■ Set task:
Can you update the material below so that every "GUI agent" becomes "UI agent", with nothing else changed?

------------

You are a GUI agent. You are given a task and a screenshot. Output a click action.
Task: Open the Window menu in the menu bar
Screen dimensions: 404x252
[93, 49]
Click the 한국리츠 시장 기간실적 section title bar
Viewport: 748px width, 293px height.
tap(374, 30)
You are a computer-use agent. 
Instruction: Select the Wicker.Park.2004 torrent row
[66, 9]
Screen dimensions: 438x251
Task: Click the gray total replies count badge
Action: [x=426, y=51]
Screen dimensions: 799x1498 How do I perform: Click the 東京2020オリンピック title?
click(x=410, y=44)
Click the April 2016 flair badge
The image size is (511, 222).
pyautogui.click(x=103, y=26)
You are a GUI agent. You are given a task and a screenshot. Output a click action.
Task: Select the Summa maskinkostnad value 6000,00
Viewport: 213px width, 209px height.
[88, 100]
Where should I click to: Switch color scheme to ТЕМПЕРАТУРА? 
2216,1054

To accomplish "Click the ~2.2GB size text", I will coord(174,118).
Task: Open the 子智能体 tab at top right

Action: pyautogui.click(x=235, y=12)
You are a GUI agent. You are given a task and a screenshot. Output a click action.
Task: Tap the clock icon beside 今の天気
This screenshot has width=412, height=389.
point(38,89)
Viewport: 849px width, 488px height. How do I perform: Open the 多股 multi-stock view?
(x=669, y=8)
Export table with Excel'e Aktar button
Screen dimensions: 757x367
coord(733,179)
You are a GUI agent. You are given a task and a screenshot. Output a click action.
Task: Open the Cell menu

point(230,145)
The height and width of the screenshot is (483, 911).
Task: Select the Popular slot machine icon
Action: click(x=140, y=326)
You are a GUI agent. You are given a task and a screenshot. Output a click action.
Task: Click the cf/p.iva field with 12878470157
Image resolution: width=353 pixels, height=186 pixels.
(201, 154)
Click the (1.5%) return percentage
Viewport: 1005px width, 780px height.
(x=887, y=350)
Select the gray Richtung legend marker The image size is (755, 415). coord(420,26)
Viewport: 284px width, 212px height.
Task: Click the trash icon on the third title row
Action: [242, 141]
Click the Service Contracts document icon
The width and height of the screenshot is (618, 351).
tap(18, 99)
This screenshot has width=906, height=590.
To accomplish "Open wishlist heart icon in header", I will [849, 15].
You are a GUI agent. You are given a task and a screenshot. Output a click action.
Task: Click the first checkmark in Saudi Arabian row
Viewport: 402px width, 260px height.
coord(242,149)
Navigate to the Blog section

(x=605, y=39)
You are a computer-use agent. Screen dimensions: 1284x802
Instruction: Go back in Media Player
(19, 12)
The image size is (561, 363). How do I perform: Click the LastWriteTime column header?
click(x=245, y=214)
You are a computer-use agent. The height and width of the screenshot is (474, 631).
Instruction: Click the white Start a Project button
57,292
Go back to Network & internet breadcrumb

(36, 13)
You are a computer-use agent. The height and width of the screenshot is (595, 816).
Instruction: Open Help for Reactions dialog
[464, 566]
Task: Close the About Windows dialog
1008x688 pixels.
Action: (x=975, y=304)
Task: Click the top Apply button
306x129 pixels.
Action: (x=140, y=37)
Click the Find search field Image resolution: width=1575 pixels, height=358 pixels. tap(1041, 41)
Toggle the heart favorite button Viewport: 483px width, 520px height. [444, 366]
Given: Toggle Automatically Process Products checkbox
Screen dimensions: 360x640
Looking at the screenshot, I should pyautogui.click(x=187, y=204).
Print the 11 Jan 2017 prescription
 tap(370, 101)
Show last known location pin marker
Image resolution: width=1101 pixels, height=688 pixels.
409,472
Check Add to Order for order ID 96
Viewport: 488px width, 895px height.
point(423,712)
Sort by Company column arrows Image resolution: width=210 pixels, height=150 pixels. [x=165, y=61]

------------

■ Correct response:
You are a UI agent. You are given a task and a screenshot. Output a click action.
Task: Open the Window menu in the menu bar
Screen dimensions: 404x252
[93, 49]
Click the 한국리츠 시장 기간실적 section title bar
Viewport: 748px width, 293px height.
tap(374, 30)
You are a computer-use agent. 
Instruction: Select the Wicker.Park.2004 torrent row
[66, 9]
Screen dimensions: 438x251
Task: Click the gray total replies count badge
Action: [x=426, y=51]
Screen dimensions: 799x1498 How do I perform: Click the 東京2020オリンピック title?
click(x=410, y=44)
Click the April 2016 flair badge
The image size is (511, 222).
pyautogui.click(x=103, y=26)
You are a UI agent. You are given a task and a screenshot. Output a click action.
Task: Select the Summa maskinkostnad value 6000,00
Viewport: 213px width, 209px height.
[88, 100]
Where should I click to: Switch color scheme to ТЕМПЕРАТУРА? 
2216,1054

To accomplish "Click the ~2.2GB size text", I will coord(174,118).
Task: Open the 子智能体 tab at top right

Action: pyautogui.click(x=235, y=12)
You are a UI agent. You are given a task and a screenshot. Output a click action.
Task: Tap the clock icon beside 今の天気
This screenshot has width=412, height=389.
point(38,89)
Viewport: 849px width, 488px height. How do I perform: Open the 多股 multi-stock view?
(x=669, y=8)
Export table with Excel'e Aktar button
Screen dimensions: 757x367
coord(733,179)
You are a UI agent. You are given a task and a screenshot. Output a click action.
Task: Open the Cell menu

point(230,145)
The height and width of the screenshot is (483, 911).
Task: Select the Popular slot machine icon
Action: click(x=140, y=326)
You are a UI agent. You are given a task and a screenshot. Output a click action.
Task: Click the cf/p.iva field with 12878470157
Image resolution: width=353 pixels, height=186 pixels.
(201, 154)
Click the (1.5%) return percentage
Viewport: 1005px width, 780px height.
(x=887, y=350)
Select the gray Richtung legend marker The image size is (755, 415). coord(420,26)
Viewport: 284px width, 212px height.
Task: Click the trash icon on the third title row
Action: [242, 141]
Click the Service Contracts document icon
The width and height of the screenshot is (618, 351).
tap(18, 99)
This screenshot has width=906, height=590.
To accomplish "Open wishlist heart icon in header", I will [849, 15].
You are a UI agent. You are given a task and a screenshot. Output a click action.
Task: Click the first checkmark in Saudi Arabian row
Viewport: 402px width, 260px height.
coord(242,149)
Navigate to the Blog section

(x=605, y=39)
You are a computer-use agent. Screen dimensions: 1284x802
Instruction: Go back in Media Player
(19, 12)
The image size is (561, 363). How do I perform: Click the LastWriteTime column header?
click(x=245, y=214)
You are a computer-use agent. The height and width of the screenshot is (474, 631).
Instruction: Click the white Start a Project button
57,292
Go back to Network & internet breadcrumb

(36, 13)
You are a computer-use agent. The height and width of the screenshot is (595, 816).
Instruction: Open Help for Reactions dialog
[464, 566]
Task: Close the About Windows dialog
1008x688 pixels.
Action: (x=975, y=304)
Task: Click the top Apply button
306x129 pixels.
Action: (x=140, y=37)
Click the Find search field Image resolution: width=1575 pixels, height=358 pixels. tap(1041, 41)
Toggle the heart favorite button Viewport: 483px width, 520px height. [444, 366]
Given: Toggle Automatically Process Products checkbox
Screen dimensions: 360x640
Looking at the screenshot, I should pyautogui.click(x=187, y=204).
Print the 11 Jan 2017 prescription
 tap(370, 101)
Show last known location pin marker
Image resolution: width=1101 pixels, height=688 pixels.
409,472
Check Add to Order for order ID 96
Viewport: 488px width, 895px height.
point(423,712)
Sort by Company column arrows Image resolution: width=210 pixels, height=150 pixels. [x=165, y=61]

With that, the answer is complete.